┌──
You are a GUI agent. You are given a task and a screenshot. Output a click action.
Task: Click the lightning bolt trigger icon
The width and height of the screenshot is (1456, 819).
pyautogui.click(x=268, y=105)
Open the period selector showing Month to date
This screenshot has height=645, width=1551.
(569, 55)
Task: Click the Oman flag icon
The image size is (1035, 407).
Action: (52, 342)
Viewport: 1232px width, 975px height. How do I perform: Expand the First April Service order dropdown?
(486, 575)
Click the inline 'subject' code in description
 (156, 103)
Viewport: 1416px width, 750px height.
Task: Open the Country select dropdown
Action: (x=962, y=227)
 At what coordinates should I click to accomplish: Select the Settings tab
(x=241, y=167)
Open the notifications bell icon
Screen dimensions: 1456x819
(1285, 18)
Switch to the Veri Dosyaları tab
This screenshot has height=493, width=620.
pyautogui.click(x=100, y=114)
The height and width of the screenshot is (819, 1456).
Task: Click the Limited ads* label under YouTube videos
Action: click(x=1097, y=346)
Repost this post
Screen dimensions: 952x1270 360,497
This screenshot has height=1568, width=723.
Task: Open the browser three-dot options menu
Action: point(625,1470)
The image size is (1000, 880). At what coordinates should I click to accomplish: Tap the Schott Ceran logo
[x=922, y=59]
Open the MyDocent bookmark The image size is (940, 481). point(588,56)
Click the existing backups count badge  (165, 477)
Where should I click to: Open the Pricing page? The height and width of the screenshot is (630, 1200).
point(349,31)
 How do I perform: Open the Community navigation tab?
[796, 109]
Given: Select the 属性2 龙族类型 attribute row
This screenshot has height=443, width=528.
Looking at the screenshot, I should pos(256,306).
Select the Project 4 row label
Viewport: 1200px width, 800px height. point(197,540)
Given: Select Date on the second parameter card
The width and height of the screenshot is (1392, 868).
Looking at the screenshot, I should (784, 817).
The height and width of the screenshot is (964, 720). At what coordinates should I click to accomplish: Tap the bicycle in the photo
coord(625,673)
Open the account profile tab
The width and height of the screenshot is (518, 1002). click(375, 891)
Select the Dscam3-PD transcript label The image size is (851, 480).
└──
(Detalhes do problema)
Liste cada linha dos dados acima em que aparece a palavra "accomplish".

(Resposta ao exercício)
 At what coordinates should I click to accomplish: Select the Settings tab
The image size is (1000, 880). At what coordinates should I click to accomplish: Tap the Schott Ceran logo
The height and width of the screenshot is (964, 720). At what coordinates should I click to accomplish: Tap the bicycle in the photo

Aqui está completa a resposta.